FIREFOX is a classic overnight success, many years in the making.

Published by the Mozilla Foundation, a nonprofit group supporting
open-source software that draws upon the skills of hundreds of
volunteer programmers, Firefox is a Web browser that is fast and
filled with features that Microsoft's stodgy Internet Explorer lacks.
Firefox installs in a snap, and it's free.

Firefox 1.0 was released on Nov. 9. Just over a month later, the
foundation celebrated a remarkable milestone: 10 million downloads.
Donations from Firefox's appreciative fans paid for a two-page
advertisement in The New York Times on Thursday.

Until now, the Linux operating system was the best-known success among
the hundreds of open-source projects that challenge Microsoft with
technically strong, free software that improves as the population of
bug-reporting and bug-fixing users grows. But unless you oversee
purchases for a corporate data center, it's unlikely that you've felt
the need to try Linux yourself.

With Firefox, open-source software moves from back-office obscurity to
your home, and to your parents', too. (Your children in college are
already using it.) It is polished, as easy to use as Internet Explorer
and, most compelling, much better defended against viruses, worms and
snoops.

Microsoft has always viewed Internet Explorer's tight integration with
Windows to be an attractive feature. That, however, was before
security became the unmet need of the day. Firefox sits lightly on top
of Windows, in a separation from the underlying operating system that
the Mozilla Foundation's president, Mitchell Baker, calls a "natural
defense."

For the first time, Internet Explorer has been losing market share.
According to a worldwide survey conducted in late November by
OneStat.com, a company in Amsterdam that analyzes the Web, Internet
Explorer's share dropped to less than 89 percent, 5 percentage points
less than in May. Firefox now has almost 5 percent of the market, and
it is growing.

Gary Schare, Microsoft's director of product management for Windows,
has been assigned the unenviable task of explaining how Microsoft
plans to respond to the Firefox challenge with a product whose
features were last updated three years ago. He has said that current
users of Internet Explorer will stick with it once they take into
account "all the factors that led them to choose I.E. in the first
place." Beg your pardon. Choose? Doesn't I.E. come bundled with
Windows?

Mr. Schare has said that Mozilla's Firefox must prove it can smoothly
move from version 1.0 to 2.0, and has thus far enjoyed "a bit of a
free ride." If I were the spokesman for the software company that
included the company's browser free on every Windows PC, I'd be more
careful about using the phrase "free ride."

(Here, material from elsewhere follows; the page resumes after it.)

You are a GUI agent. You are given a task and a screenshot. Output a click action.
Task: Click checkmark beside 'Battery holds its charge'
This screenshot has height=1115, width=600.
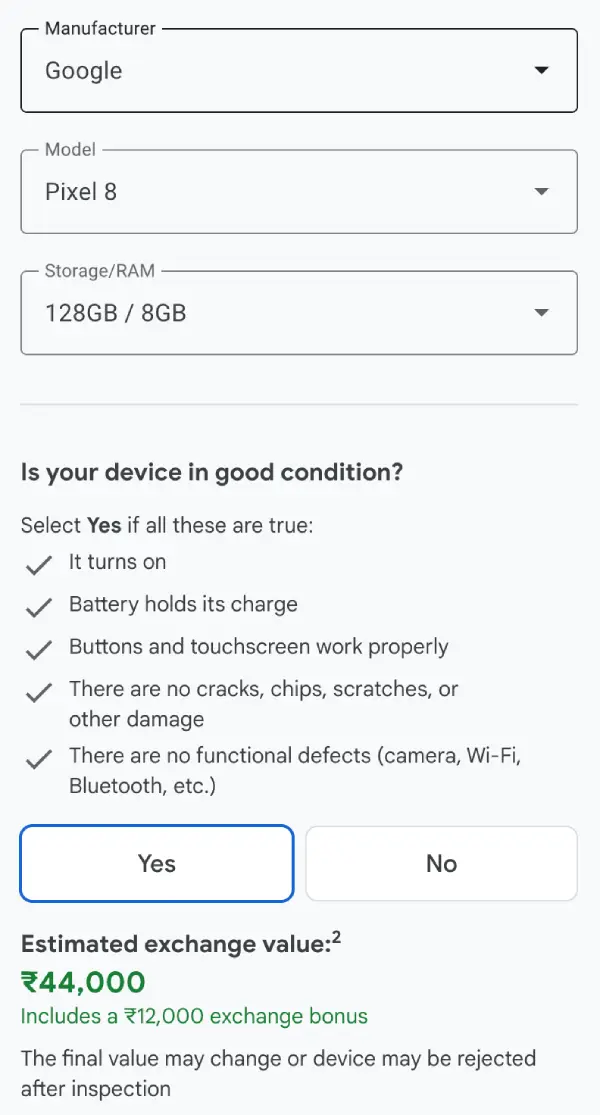(39, 607)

Trying to strike a conciliatory note, Mr. Schare has also declared
that he and his company were happy to have Firefox as "part of the
large ecosystem" of software that runs on Windows. In fact, Firefox is
ecumenically neutral, being available also for both the Mac and for
Linux.

Mr. Schare may be the official spokesman, but he does not use Internet
Explorer himself. Instead he uses Maxthon, published by a little
company of the same name. It uses the Internet Explorer engine but
provides loads of features that Internet Explorer does not. "Tabs are
what hooked me," he told me, referring to the ability to open within a
single window many different Web sites and move easily among them,
rather than open separate windows for each one and tax the computer's
memory. Firefox has tabs. Other browsers do, too. But fundamental
design decisions for Internet Explorer prevent the addition of this
and other desiderata without a thorough update of Windows, which will
not be complete until 2006 at the earliest.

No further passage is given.